B.  Neurons are made up of a cell body and branches called dendrites and axons.

  1. Dendrites receive messages and send them to the cell body.
  2. Axons carry messages away from the cell body.
  3. The Central Nervous System (CNS) is made up of the brain and spinal cord.
  4. The Peripheral Nervous System (PNS) connects your brain and spinal cord to the rest of your body.

C.  The somatic system controls voluntary actions.

D.  The autonomic system controls involuntary actions.

E.  Reflex – an involuntary, automatic response to a stimulus controlled by the spinal cord.

F.  Your body has five senses.

  1. Light enters your eye and stimulate the rods and cones, the cells found in your retina.
  2. These send impulses to the optic nerve.
  3. The visual area of your brain interprets the image and you “see”.

G.  Hearing – when an object vibrates, it produces sound waves necessary for hearing sound.

H.  Smell

  1. Food and objects give off molecules that stimulate nerve cells, called olfactory cells.
  2. The olfactory cells send impulses to the brain where the stimulus is interpreted.

I.  Taste – taste buds on your tongue are the major sensory receptors.

J.  Touch – sensory receptors pick up changes in touch, pressure, pain, and temperature and send impulses to the brain or spinal cord.

The Digestive System (Chapter 16; Section 1)

A.  Digestion – breaks food down into small molecules that can be absorbed by blood.

  1. Mechanical digestion – food is chewed, mixed, and churned.
  2. Chemical digestion – chemical reactions break down food.

B.  Enzymes

  1. Type of protein that speed up the rate of a chemical reaction in your body.
  2. Many enzymes are involved in the digestion of carbohydrates, proteins and fats.
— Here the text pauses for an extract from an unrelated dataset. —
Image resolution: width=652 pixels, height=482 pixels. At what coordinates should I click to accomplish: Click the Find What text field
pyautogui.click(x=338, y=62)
C.  Organs of the digestive system

  1. Accessory organs – food does not pass through them
  2. Include the tongue, teeth, salivary glands, liver, gallbladder, and pancreas.

D.  Digestive tract

  1. Mouth – here, your tongue, teeth, and saliva change food into a soft mass.
  2. Esophagus – muscular tube moves food to the stomach using peristalsis or waves of muscle contractions.
  3. Stomach – Here, food is digested mechanically by peristalsis and chemically by digestive solutions with the help of enzymes and hydrochloric acid.
    Food becomes a thin, watery liquid called chyme.
  4. Small intestine - Villi increase the surface area to increase absorption. Blood transports the absorbed nutrients to cell.
  5. Large intestine – Absorbs water from undigested chime. The rectum and anus control the release of solid wastes from the body.